Exercise prompt →
Each line below has to be output exactly, from first to last.

The data →

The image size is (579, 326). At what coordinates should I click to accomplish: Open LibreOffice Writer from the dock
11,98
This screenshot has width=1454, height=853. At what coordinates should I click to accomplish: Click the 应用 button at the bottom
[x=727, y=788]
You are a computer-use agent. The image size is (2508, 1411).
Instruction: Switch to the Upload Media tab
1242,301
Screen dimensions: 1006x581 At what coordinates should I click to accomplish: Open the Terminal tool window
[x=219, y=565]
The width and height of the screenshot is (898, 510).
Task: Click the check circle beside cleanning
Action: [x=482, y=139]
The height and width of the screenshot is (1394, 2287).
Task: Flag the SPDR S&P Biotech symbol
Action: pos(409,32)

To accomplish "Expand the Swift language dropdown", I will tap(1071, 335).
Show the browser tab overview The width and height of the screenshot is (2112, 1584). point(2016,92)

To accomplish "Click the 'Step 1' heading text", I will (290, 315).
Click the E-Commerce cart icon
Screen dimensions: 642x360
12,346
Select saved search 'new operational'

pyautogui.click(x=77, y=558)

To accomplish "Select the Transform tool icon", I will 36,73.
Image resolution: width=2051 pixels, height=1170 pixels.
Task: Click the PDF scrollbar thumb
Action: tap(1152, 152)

Solution →
The image size is (579, 326). At what coordinates should I click to accomplish: Open LibreOffice Writer from the dock
11,98
This screenshot has width=1454, height=853. At what coordinates should I click to accomplish: Click the 应用 button at the bottom
[x=727, y=788]
You are a computer-use agent. The image size is (2508, 1411).
Instruction: Switch to the Upload Media tab
1242,301
Screen dimensions: 1006x581 At what coordinates should I click to accomplish: Open the Terminal tool window
[x=219, y=565]
The width and height of the screenshot is (898, 510).
Task: Click the check circle beside cleanning
Action: [x=482, y=139]
The height and width of the screenshot is (1394, 2287).
Task: Flag the SPDR S&P Biotech symbol
Action: pos(409,32)

To accomplish "Expand the Swift language dropdown", I will tap(1071, 335).
Show the browser tab overview The width and height of the screenshot is (2112, 1584). point(2016,92)

To accomplish "Click the 'Step 1' heading text", I will (290, 315).
Click the E-Commerce cart icon
Screen dimensions: 642x360
12,346
Select saved search 'new operational'

pyautogui.click(x=77, y=558)

To accomplish "Select the Transform tool icon", I will 36,73.
Image resolution: width=2051 pixels, height=1170 pixels.
Task: Click the PDF scrollbar thumb
Action: tap(1152, 152)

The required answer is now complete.